Dilemas do 'novo mix'

Observada do alto, a floresta das previsões econômicas para 2012 mostra um padrão razoavelmente homogêneo. O conjunto das projeções, em comparação com 2011, pode ser resumido, de certo modo, em mais do mesmo, se bem que em ritmo diferente. A indicação é de que o arranjo atual dá para o gasto - sobretudo quando se leva em conta o ambiente global turbulento e desfavorável -, embora não reúna os elementos capazes de sustentar uma nova e desejada qualidade de crescimento.

JOSÉ PAULO KUPFER, O Estado de S.Paulo

20 de dezembro de 2011 | 03h06

Quando, porém, se olham as árvores, a visão que aparece é mais desigual, sinalizando incertezas bem maiores do que poderiam fazer supor os grandes números agregados. O cenário dos exercícios de previsão é o mesmo - nem ruptura nem solução na Europa do euro -, mas o intervalo que acomoda pisos e tetos das projeções de expansão econômica em 2012 se alarga, variando de 2,5% a 4%. Só a distância entre esses extremos já dá uma ideia das divergências sobre o possível comportamento das variáveis embutidas nas projeções. E das incertezas que prevalecem no ambiente econômico.

Talvez a maior dessas divergências se localize no grau de confiança na manutenção pelo governo do chamado "novo mix" de política econômica, inaugurado com o governo Dilma, no qual alívios no lado monetário seriam sustentados por maior austeridade fiscal. Há muitas dúvidas, de fato, sobre a sobrevivência de tal combinação.

São convergentes as expectativas de que o ciclo de corte na taxa básica de juros irá até abril ou maio, assim como convergem os pressupostos de que a meta cheia de superávit primário e o centro da meta de inflação não serão alcançados.

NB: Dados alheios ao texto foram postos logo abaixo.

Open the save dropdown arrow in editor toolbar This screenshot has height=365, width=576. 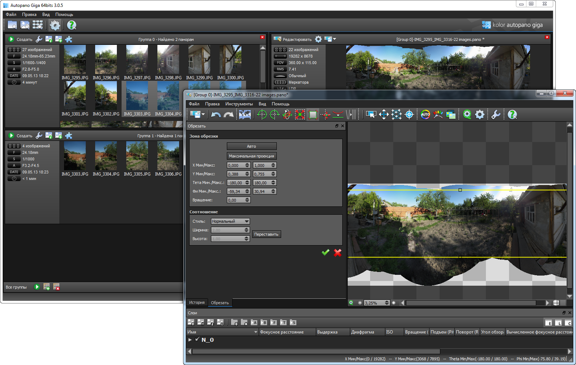tap(203, 114)
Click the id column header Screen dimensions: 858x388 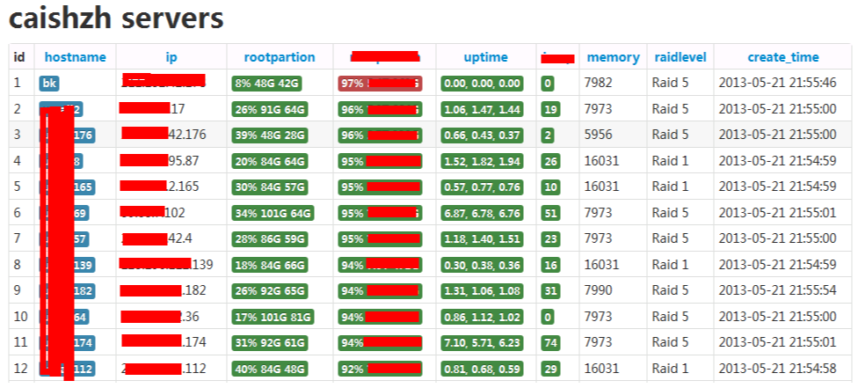18,57
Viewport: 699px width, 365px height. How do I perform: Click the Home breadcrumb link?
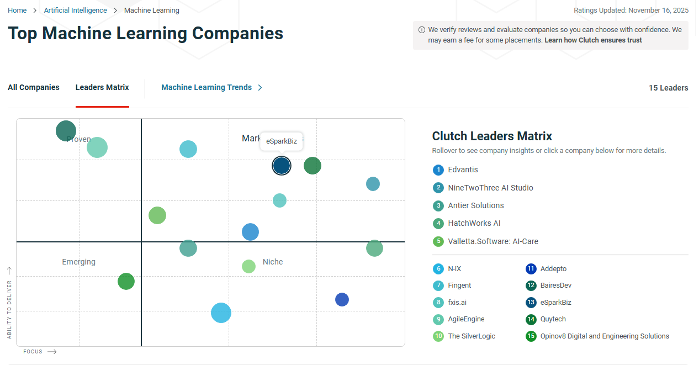click(x=17, y=10)
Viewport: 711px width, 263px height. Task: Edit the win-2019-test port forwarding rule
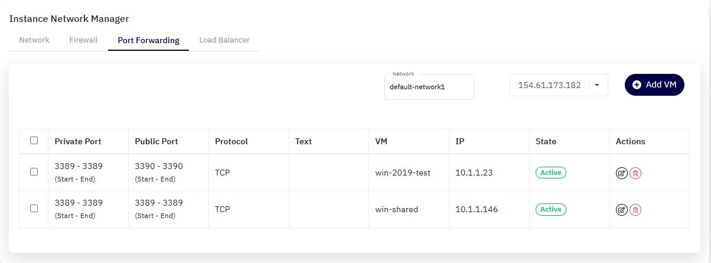(621, 173)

Não existe entendimento, contudo, a respeito do nível em que se darão os desvios e a que tempo, eventualmente, ocorrerão mudanças no "novo mix" de política econômica.

Um tanto pela base de comparação elevada e outro tanto pela moderação nas tendências de recuperação da economia, a inflação em 12 meses deverá recuar entre janeiro e abril ou maio, mantendo espaços, no período, para cortes nos juros básicos. Dependendo da evolução da alta de preços, movimento também vinculado aos acontecimentos na economia global, são esperados mais três ou quatro cortes de meio ponto na taxa Selic, levando-a a 9,5% ou 9% nominais ao ano - alguma coisa nas vizinhanças de historicamente baixos 4% em termos reais. Daí em diante, não dá para cravar nenhuma aposta.

As visões mais otimistas projetam manutenção dos juros básicos até o fim do ano, em paralelo a uma inflação também estabilizada em torno de 5,5% (em 12 meses) e expansão econômica mais firme no segundo semestre. Disseminam-se, no entanto, as avaliações de que o Banco Central se verá na contingência de retomar o caminho das elevações na Selic bem antes do fim do ano.

Isso se daria sob a pressão de um aumento acima do anunciado nos gastos públicos, comprometendo na origem as bases do "novo mix" de política econômica. Não só por uma expansão nos gastos de custeio, principalmente nos itens diretamente afetados pelo forte aumento já contratado para o salário mínimo, mas também nos investimentos do governo federal e suas estatais.

Do processamento desses elementos resulta um caldo que não passa pela peneira das promessas oficiais. É praticamente certo que os objetivos fiscais e monetários anunciados pelo governo - superávit primário na meta cheia, inflação no centro da meta, juros reais cadentes e crescimento acima de 4% - não poderão ser alcançados em 2012, se tomados em conjunto e sem mudanças nas combinações de políticas hoje aplicadas.

Se essa constatação for verdadeira, o governo terá de encarar alguns dilemas na gestão do seu jovem "novo mix" de política econômica. O principal deles está atrelado à evolução da demanda agregada em contexto de redução dos juros básicos e crise na economia global. Entre prosseguir no corte dos juros, manter a inflação controlada e estimular o crescimento, a política econômica terá de ceder em alguma combinação desses desejos.

Poder avançar ou ter de frear no meio do caminho, revertendo ou não o "novo mix" da política econômica, ficará na dependência da profundidade do movimento de deflação nos mercados internacionais e do quanto isso afetará os preços domésticos fundamentais. Dependerá também dos rumos que a crise global vier a assumir e da consequente amplitude dos seus canais de contágio. O "novo mix", num resumo da história toda, corre riscos de ter vida curta.